The recommendation runs afoul of a core principle in information economics, which is that more information is at worst valueless (and the recommendation is not based on cost of the test).

There are subsidiary assumptions that can make a test be of negative value, but I would like to see them laid out (for example, reliance on an expert for further actions, with that expert biased by an agency problem).

I continue to be bothered by this idea of not having a test. As one of my colleagues put it: Suppose a doctor did a PSA test on you and emailed you the results. You are saying that you would pay for a spam filter to keep from knowing the result? I think it is possible to set up an optimal decision rule based on test results, which given a noisy test, will often lead to no action. But in some extreme cases, it will lead to a biopsy, identification of a severe grade tumor, and surgery that is valuable. The key is to not taking action for many outcomes.

Second, we have a bill in California, passed by the CA legislature, that would REQUIRE doctors to inform women that their mammogram revealed they have "dense" breast tissue. Now I am really venturing outside of my area of even limited expertise, but the idea here seems to be that dense breast tissue can prevent a mammogram from revealing small tumors. So if women have dense breast tissue, their mammogram might not be as accurate, and they might want to have a different screening test.
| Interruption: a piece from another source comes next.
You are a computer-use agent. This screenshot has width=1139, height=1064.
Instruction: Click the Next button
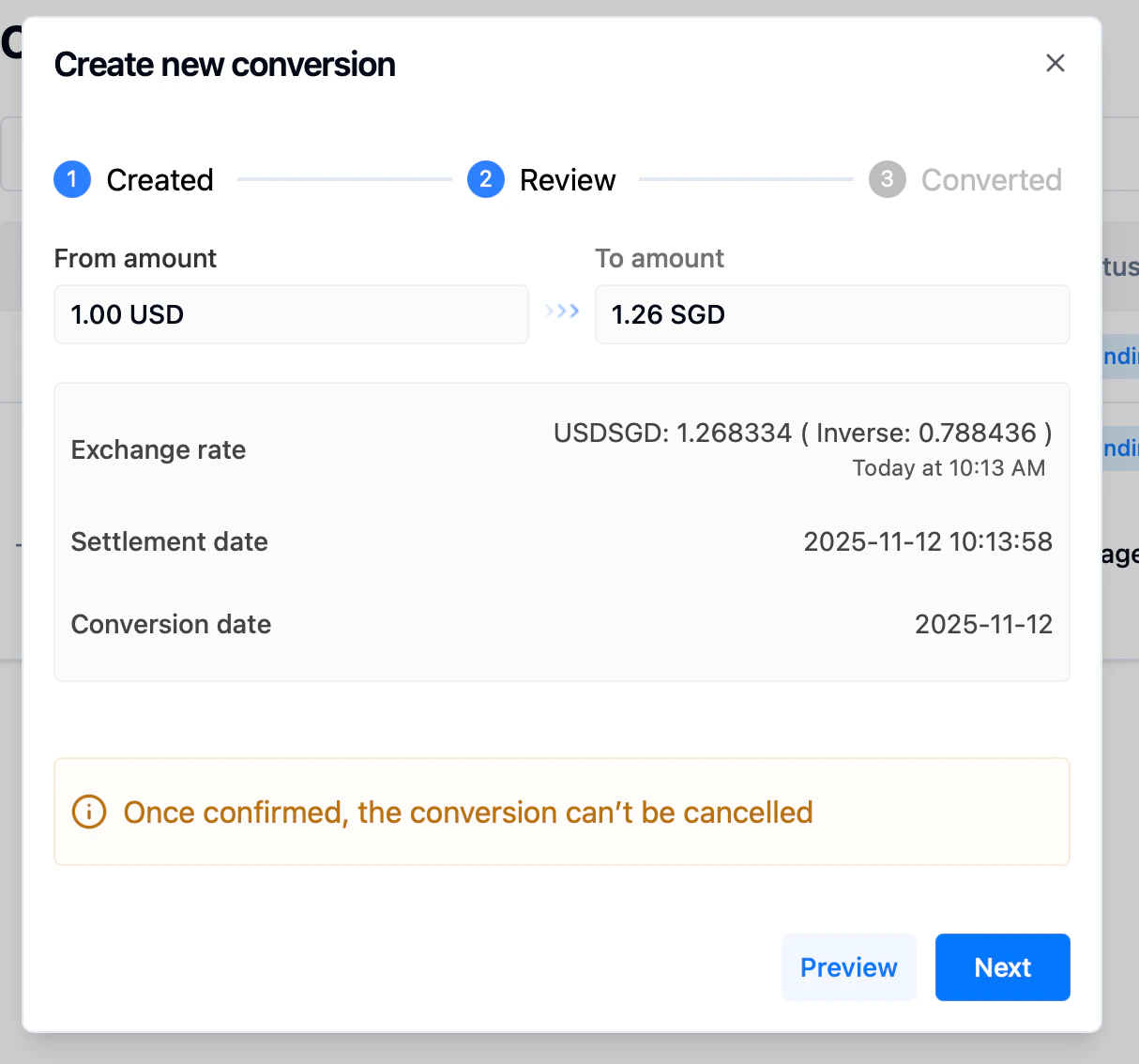[1002, 967]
Governor Jerry Brown vetoed this bill by the way.

So on the one hand, we have a recommendation that men NOT be given a test for cancer, partly on the grounds that it would lead to more testing, while on the other hand we have a law saying that women MUST be given information that will cause those women to have more tests.

While there might be some inconsistency here, the consistent theme is that consumer/patients are not good at making health care decisions.

Monday, October 10, 2011

Medical Marijuana Confusion and Irony


Another story that hit while I was in San Francisco concerns a new crackdown by the US Department of Justice over medical marijuana dispensaries -- see, for instance, "Feds' confusing crackdown on medical marijuana."

Based on my anecdotal evidence, the medical marijuana road is indeed a slippery one. Getting a prescription seems relatively easy, with prescribing doctors and dispensaries sometimes vertically integrated. And allowing medical card holders to grow their own probably allows a reasonable amount of pot to get into the general marketplace.

Irony abounds in the politics around marijuana. The Republicans, who generally favor individual liberty in the economic sphere, want to restrict our ability to do what we want with our bodies and brains. The Democrats, and the liberals, while favoring liberty in the social sphere (to their credit, I would editorialize) generally like to restrict our economic freedom. I trust the Libertarians are the only philosophically consistent ones.

And now we have the Obama administration, that up to now was averting its eye from medical marijuana, getting quite aggressive about policing the dispensaries.

One of the more interesting policing actions is that the Feds have sent letters to LANDLORDS of medical dispensaries, threatening them with alleged violations and pointing out that the penalty could be confiscation of the property.

Maybe this is why there are actually delivery services for medical marijuana in California -- the cost of renting physical property has been pushed up by the threat of confiscation??

Friday, October 07, 2011

Fleet Week in San Francisco!

I have been in San Francisco for the last two days,with one of the true highlights being a very impressive demonstration of US military might -- right over the City! I guess it is Fleet Week, and the Navy's Blue Angels have been flying over the city, showing off really nicely. The jets scream -- literally -- right over the tops of the buildings. Amazing and pretty frightening at times.

The irony of this display going on over liberal San Francisco makes it all the better. I understand that Senator Diane Feinstein actually came up with the idea for Fleet Week.